Many believe it to be so and adopt an attitude of indifference. Others think that we can save the world through technological innovations such as quantum computing, geo-engineering, fusion energy, artificial intelligence, trans-humanism, or the discovery of habitable planets beyond our solar system. Still others would claim that technological fixes only help us to avoid rather than confront the truth: namely, that if we really want to change the world, we must first change ourselves. Can we be the leaders we have been waiting for?

The political philosopher Karl Marx did not seem to think philosophy would help us change the world: Philosopher’s he said “have only interpreted the world in various ways; the point, however, is to change it”. But how do we go about changing the world or even ourselves without thinking differently and telling new stories about ‘who we are’ and ‘where we want to be’? Do we not have to see the world differently--perhaps as a living entity in need of care rather than simple resource to be exploited and profited from?

Instead of appealing to complex social, political or economic theories, or arguing over philosophical riddles are we not now at a point where we need to simply act our way into different ways of thinking, understanding and being?

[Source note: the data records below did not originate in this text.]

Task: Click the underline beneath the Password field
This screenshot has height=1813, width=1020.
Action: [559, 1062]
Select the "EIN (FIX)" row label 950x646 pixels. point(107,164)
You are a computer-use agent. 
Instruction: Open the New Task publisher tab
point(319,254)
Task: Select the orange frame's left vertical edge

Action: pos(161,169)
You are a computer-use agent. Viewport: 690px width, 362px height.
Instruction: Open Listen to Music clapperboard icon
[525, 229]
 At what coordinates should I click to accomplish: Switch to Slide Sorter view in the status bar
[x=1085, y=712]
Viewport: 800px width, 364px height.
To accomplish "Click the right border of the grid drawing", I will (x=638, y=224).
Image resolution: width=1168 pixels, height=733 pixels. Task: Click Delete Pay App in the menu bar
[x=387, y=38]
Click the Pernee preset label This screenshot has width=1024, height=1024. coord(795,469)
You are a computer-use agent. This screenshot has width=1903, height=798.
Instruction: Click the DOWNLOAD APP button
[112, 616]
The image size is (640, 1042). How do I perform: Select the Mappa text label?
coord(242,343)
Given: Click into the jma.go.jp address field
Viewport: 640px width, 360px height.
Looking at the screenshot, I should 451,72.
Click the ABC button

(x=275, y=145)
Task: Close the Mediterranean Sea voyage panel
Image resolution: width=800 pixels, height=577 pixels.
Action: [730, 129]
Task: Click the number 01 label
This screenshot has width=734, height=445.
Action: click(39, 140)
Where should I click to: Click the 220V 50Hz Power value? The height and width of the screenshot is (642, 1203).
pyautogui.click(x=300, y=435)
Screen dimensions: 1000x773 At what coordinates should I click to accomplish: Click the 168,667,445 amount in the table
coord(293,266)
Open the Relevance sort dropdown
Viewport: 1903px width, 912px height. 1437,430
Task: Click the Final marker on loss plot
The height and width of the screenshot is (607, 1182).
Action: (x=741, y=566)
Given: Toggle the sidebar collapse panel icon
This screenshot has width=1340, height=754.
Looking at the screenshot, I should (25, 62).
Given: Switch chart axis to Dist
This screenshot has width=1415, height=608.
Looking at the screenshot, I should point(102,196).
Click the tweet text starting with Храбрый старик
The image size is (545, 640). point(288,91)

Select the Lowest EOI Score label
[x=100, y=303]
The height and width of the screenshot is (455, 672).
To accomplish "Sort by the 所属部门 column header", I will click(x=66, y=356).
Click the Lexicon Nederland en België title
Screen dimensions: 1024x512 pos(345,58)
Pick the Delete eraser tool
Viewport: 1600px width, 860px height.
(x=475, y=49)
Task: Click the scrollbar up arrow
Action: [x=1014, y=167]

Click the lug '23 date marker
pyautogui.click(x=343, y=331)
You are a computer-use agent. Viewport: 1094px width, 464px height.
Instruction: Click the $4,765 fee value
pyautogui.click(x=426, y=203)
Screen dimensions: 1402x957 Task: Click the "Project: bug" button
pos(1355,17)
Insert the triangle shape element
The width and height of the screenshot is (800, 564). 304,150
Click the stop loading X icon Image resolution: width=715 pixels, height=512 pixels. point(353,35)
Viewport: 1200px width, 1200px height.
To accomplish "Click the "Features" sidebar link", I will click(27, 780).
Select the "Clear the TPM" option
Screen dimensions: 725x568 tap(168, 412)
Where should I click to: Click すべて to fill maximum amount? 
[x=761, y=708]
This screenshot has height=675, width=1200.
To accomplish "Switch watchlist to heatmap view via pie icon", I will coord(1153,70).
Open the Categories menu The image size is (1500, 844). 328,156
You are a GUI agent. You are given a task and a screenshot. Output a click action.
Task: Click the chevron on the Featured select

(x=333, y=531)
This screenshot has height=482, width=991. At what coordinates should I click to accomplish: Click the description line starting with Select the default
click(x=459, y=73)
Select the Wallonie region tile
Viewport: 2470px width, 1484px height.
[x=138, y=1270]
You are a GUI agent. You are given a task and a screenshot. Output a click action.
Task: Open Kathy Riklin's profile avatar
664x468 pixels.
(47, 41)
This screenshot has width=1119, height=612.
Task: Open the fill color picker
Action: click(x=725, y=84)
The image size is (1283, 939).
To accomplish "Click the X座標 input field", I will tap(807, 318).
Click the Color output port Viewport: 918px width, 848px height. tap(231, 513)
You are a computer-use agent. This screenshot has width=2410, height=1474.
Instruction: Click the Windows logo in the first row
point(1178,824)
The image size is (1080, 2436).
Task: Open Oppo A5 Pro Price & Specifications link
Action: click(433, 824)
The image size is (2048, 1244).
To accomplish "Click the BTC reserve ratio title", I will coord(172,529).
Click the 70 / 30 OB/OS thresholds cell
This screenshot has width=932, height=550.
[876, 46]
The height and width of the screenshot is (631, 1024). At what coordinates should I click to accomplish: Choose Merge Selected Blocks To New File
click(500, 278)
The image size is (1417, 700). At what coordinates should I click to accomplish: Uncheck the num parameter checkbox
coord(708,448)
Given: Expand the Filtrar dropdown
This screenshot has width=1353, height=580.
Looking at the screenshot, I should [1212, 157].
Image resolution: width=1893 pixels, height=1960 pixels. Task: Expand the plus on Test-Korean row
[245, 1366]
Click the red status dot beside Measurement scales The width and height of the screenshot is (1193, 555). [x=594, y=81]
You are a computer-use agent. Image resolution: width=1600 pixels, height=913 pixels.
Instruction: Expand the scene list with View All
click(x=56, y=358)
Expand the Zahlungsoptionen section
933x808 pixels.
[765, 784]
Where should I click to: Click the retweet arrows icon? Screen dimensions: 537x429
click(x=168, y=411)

Frances Moore Lappé described six human traits that might help us in our transformation: cooperation, empathy, fairness, efficacy, meaning, imagination and creativity. We might add one more ingredient: a few real-life examples!

Are there such examples? Are there practical solutions, hopeful emerging trends, concrete suggestions for actions and achievable visions being undertaken right now?

I think there are--many of them. Unfortunately there is also the inertia that follows from a sense that 'I can do very little as an individual to change the way things are'. Social complacency regarding inequality, climate change and plutocratic governance exists and it is understandable. However, it is not thorough-going. Many individuals and communities around the world refuse to stand by and let their world go up in flames. They are actively trying out new ways of local farming, new ways to power their communities and more democratic modes of governance. Communities are the place where change is first imagined and where things can happen. In community we are allied with others in common cause. Here's how change happens...

Begin by imagining you are sitting together with friends and neighbors, farmers and environmentalists, politicians and economists, philosophers and scientists. You begin thinking and talking about what an ideal community might look like. What are the specific practices that would be needed to cultivate in order to make your community, a good community? What general policies, political and institutional arrangements would you have to be put in place in order for communities to reclaim the commons (from private for-profit corporate ownership), realize a good life and promote a caring community? What sort of community would best be able to meet the challenges of climate change, of pandemics, of pollution, of homelessness, of wealth and income fairness, of environmentally sustainable living and development?

As Hannah Arendt said, let your imagination go visiting--and then get up and 'together acting as one', bring your new vision to life.